Le MEN présente au CTMEN du 8 mars de nouveaux décrets concernant le régime indemnitaire de certains enseignants spécialisés. Après la journée d’action du 30 novembre et notre interpellation de la ministre, les textes présentés font qu’un grand nombre d’enseignants en SEGPA, EREA, ULIS ne seront pas revalorisés et perdront 353 euros. Le SNUIpp-FSU a proposé une déclaration commune à l’ensemble des organisations représentées au CTM. 

Il met en débat le principe d’une action syndicale, dans un cadre unitaire, pour la défense de l’enseignement adapté regroupant l’ensemble des personnels, 1er et 2e degrés confondus.

 Précaires non-enseignant-es

Le SNUIPP-FSU s’est adressé à la Ministre pour dénoncer les pratiques illégales et inacceptables d’annualisation des contrats CUI et de non-respect des horaires des contrats de travail des AESH dans certains départements... Des moyens suffisants en postes d’AESH doivent être attribués pour que tous les CUI en fin de contrat puissent candidater sur des postes d’AESH. Il exige du ministère de mettre fin aux conditions disparates d’emploi d’un département à l’autre, de faire appliquer la réglementation. Il continuera de revendiquer pour la profession une formation qualifiante budgétisée et un salaire décent pour ces personnels.

 Devoir de réserve

Le devoir de réserve est à nouveau invoqué pour restreindre la participation des enseignant-es à la vie publique. Le SNUIPP-FSU rappelle que les enseignant-es du premier degré disposent d’un droit d’expression et d’opinion même en période de réserve à condition de respecter le principe de neutralité.

 Marche pour la Justice et la Dignité

Une marche pour la Justice et la Dignité aura lieu le dimanche 19 mars, à l’initiative des familles de victimes des violences policières, pour dénoncer ces pratiques contraires à l’état de droit, ainsi que le racisme que subissent particulièrement les habitant-es des quartiers populaires et les migrant-es.
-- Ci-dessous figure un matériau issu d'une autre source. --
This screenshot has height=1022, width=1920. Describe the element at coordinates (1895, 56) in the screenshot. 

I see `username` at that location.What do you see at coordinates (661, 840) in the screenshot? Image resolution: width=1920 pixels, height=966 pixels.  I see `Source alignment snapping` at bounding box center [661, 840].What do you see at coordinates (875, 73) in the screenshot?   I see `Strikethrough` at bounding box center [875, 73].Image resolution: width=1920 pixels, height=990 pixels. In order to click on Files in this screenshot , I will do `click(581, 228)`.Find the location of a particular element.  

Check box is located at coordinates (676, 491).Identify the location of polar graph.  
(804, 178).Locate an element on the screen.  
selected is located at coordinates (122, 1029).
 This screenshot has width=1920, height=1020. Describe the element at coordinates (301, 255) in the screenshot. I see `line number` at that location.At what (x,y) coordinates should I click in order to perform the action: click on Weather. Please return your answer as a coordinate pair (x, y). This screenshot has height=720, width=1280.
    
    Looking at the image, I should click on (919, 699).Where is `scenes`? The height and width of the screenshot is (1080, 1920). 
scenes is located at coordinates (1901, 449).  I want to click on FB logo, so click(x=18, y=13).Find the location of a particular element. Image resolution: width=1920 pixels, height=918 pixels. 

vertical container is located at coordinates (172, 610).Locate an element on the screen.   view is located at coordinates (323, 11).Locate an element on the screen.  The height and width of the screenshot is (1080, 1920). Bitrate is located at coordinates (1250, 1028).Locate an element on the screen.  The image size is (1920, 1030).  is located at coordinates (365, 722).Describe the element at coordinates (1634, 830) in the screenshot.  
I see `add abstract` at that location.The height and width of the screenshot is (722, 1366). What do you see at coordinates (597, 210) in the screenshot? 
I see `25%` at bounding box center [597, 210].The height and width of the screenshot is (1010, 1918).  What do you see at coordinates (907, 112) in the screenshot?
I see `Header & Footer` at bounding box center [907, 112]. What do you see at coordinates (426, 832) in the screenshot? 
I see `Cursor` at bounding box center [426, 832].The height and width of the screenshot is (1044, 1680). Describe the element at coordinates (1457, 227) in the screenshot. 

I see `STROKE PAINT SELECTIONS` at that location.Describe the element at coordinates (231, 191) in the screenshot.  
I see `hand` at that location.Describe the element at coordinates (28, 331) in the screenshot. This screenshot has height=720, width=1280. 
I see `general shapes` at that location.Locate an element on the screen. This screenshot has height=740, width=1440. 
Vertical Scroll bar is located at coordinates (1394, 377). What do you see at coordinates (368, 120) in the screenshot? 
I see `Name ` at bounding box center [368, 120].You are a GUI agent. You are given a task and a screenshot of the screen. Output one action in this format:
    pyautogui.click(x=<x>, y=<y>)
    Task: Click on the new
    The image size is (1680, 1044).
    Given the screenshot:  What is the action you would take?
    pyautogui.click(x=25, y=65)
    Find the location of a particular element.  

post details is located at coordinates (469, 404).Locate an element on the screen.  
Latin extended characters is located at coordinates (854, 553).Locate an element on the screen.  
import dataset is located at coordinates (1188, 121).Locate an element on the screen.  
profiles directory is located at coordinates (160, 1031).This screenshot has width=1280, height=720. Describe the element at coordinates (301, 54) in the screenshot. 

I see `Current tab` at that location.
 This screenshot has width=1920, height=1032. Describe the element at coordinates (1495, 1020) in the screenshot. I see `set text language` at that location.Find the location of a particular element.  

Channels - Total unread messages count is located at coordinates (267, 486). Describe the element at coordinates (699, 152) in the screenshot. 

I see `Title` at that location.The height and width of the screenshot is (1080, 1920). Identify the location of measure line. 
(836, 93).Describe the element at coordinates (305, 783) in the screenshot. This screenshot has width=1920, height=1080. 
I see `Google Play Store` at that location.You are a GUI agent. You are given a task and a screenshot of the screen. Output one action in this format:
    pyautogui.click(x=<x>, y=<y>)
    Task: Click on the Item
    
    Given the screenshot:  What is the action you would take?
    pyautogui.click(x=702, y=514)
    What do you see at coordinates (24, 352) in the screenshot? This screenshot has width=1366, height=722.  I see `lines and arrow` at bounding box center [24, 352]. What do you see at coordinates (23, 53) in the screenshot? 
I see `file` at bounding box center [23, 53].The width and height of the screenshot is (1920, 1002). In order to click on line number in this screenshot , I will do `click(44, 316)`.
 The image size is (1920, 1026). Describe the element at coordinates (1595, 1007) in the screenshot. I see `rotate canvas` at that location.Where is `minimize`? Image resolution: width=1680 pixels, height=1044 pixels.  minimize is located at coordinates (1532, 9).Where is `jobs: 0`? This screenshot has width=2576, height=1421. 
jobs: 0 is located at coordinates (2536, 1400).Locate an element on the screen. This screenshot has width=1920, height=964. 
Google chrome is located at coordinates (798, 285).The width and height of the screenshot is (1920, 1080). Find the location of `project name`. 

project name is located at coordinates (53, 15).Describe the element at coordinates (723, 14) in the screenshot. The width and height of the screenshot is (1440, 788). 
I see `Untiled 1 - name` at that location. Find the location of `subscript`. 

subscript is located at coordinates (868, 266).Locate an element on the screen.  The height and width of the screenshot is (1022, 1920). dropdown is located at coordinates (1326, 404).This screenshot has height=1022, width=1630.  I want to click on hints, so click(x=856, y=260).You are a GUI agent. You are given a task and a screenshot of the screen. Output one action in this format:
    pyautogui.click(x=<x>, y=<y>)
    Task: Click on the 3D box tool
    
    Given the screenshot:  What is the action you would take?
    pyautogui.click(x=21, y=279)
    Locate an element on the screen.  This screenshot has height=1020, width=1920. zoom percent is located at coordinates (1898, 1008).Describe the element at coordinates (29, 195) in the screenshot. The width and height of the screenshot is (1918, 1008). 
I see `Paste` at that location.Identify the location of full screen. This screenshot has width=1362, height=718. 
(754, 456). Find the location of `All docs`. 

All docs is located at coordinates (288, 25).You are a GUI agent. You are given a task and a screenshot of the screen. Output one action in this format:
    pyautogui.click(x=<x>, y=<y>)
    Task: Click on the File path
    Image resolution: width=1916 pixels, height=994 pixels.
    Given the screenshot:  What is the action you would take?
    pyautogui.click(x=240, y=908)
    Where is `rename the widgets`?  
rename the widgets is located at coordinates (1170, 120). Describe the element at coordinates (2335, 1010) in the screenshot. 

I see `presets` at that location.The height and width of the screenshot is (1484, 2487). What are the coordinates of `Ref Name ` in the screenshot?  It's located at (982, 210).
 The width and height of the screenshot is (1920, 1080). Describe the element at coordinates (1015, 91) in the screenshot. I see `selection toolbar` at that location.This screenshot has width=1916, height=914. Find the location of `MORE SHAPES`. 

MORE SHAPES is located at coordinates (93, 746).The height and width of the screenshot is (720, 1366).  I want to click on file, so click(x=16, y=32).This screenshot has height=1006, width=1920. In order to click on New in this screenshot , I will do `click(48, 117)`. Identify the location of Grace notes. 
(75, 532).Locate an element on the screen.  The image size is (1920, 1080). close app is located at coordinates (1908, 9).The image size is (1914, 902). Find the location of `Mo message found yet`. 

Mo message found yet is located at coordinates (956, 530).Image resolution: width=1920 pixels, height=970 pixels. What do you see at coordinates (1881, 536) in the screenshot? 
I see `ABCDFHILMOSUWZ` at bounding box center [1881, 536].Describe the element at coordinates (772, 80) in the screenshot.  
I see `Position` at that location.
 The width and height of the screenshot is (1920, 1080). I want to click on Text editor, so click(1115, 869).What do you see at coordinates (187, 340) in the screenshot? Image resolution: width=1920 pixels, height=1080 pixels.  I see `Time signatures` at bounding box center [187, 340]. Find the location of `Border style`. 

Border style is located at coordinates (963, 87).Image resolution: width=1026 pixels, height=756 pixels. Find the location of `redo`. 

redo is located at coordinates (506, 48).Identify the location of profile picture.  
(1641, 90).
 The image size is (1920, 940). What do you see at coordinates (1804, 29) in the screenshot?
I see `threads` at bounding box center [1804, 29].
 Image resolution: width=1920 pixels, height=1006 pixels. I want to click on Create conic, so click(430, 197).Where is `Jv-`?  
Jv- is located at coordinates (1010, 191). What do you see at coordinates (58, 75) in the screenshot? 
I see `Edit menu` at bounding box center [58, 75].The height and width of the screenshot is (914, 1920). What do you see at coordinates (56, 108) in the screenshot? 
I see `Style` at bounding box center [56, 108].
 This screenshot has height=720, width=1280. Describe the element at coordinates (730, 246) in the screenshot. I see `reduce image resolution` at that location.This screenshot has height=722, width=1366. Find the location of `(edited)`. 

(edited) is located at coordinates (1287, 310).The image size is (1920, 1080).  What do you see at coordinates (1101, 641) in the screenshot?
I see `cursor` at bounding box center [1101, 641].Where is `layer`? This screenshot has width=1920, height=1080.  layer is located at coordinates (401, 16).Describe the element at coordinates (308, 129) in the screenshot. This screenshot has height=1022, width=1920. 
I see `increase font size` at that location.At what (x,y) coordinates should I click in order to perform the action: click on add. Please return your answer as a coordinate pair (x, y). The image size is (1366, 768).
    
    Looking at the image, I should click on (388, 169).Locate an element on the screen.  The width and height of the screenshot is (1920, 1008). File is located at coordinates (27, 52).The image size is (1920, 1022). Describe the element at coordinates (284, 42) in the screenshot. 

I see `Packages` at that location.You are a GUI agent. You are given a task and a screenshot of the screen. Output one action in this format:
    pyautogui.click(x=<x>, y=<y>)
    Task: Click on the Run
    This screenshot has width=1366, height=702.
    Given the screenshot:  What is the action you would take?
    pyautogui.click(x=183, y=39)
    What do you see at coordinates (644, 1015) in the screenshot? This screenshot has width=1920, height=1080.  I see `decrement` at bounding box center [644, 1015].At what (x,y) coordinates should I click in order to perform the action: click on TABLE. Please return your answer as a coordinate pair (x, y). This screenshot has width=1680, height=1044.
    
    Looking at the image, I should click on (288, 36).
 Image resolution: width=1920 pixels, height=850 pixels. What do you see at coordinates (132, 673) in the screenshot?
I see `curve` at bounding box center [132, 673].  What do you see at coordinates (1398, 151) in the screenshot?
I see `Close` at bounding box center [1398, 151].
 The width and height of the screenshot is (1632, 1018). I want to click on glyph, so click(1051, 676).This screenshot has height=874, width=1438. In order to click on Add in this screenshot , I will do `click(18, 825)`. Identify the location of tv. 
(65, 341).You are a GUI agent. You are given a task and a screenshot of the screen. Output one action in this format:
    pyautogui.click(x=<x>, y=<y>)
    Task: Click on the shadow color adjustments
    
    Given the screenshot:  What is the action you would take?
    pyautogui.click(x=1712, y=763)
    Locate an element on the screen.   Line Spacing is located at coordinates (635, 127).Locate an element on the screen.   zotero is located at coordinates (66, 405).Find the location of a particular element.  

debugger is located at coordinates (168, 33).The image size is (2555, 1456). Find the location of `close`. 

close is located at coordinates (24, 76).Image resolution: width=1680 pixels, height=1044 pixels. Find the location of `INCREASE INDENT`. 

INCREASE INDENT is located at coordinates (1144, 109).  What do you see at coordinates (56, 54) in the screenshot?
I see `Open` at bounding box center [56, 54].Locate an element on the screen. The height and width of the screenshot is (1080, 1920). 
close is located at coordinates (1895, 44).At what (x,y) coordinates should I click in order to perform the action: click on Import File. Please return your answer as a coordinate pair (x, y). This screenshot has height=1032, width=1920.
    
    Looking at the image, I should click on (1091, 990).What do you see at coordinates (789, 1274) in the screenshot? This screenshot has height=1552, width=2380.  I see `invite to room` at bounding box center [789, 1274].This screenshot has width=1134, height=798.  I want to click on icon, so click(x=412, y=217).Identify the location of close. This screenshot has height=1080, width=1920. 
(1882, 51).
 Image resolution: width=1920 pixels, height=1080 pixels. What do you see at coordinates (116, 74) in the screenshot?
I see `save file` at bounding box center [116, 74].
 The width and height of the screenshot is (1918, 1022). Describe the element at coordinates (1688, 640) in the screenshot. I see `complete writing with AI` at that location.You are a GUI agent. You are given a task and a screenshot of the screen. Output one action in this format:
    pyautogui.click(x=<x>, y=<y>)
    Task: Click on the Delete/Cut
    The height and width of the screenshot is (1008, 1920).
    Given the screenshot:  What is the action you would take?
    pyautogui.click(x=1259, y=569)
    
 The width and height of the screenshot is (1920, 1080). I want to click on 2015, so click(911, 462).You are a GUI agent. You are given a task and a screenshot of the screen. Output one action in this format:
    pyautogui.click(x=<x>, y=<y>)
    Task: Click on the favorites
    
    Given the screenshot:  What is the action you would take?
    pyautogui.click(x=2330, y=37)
Le SNUIPP-FSU appelle à participer à cette marche.

 Campagne pas d’éducation, pas d’avenir

Le SNUIPP-FSU relaiera la campagne de financement participatif en faveur du droit à l’éducation pour toutes et tous, organisée par Solidarité laïque et la Ligue de l’enseignement. Le SNUIPP-FSU propose aux enseignant-es de soutenir l’un des projets en organisant une collecte de fonds, pendant la période du 1er au 31 mars.
Les sections départementales peuvent également, en tant que telles, participer à cette campagne de financement.

 Retraité-es

Après le succès du colloque unitaire du 13 janvier au Conseil économique social et environnemental, 9 organisations de retraité-es syndicales et associatives, dont la FSU, appellent à poursuivre la mobilisation et l’action des retraité-es : diffusion d’un questionnaire sur les conditions de vie des retraité-es, colloques dans les départements et manifestations le 30 mars sur le pouvoir d’achat, l’accès au soin et aux services.